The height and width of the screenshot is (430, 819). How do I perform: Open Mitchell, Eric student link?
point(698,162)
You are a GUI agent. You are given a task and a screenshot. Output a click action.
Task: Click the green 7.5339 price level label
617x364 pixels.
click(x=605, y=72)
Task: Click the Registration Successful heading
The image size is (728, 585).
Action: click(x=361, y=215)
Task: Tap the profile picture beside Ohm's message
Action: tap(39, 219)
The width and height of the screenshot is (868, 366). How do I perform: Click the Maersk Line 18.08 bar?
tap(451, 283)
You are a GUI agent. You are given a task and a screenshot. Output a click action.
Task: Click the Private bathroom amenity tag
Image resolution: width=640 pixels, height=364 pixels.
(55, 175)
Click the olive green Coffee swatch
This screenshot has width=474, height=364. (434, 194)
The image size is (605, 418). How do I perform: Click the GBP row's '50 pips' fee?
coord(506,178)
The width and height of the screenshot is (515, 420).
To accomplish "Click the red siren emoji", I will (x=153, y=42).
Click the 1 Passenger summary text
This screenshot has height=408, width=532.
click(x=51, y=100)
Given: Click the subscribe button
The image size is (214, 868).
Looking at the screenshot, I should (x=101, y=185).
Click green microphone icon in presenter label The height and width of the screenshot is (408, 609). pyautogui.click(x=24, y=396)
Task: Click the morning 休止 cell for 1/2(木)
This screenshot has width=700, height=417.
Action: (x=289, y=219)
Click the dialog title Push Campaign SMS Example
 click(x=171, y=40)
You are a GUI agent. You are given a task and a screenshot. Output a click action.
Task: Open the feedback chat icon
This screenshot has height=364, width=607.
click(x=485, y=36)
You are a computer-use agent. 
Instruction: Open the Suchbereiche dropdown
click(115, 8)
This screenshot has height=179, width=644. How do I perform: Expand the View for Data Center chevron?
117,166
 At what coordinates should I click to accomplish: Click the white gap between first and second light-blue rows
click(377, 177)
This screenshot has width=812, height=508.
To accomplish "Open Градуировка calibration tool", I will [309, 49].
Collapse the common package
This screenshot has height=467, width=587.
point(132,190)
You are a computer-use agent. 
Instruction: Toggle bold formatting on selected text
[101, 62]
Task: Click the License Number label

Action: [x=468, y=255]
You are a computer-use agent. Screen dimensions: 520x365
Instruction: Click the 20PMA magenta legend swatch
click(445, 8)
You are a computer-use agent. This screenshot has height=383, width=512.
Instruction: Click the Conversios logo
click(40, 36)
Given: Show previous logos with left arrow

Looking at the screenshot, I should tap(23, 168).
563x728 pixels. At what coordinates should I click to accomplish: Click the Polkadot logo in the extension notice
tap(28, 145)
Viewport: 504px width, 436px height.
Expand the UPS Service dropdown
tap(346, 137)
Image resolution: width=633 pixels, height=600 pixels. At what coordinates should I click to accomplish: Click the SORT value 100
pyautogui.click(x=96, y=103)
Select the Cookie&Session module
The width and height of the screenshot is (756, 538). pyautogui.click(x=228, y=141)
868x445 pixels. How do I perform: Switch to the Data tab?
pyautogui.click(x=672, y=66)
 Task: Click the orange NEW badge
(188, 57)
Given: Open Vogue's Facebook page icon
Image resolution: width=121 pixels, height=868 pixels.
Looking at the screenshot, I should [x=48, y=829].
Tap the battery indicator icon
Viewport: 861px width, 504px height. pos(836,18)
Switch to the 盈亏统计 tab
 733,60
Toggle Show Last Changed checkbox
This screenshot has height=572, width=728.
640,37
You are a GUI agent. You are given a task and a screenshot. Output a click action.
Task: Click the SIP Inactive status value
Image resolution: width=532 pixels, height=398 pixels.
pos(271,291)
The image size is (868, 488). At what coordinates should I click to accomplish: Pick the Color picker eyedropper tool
---+---
* Exercise *
Go through the entries above and copy each line with "computer" in it.

* Expected output *
You are a computer-use agent. 
You are a computer-use agent. 
You are a computer-use agent. Screen dimensions: 520x365
You are a computer-use agent. This screenshot has height=383, width=512.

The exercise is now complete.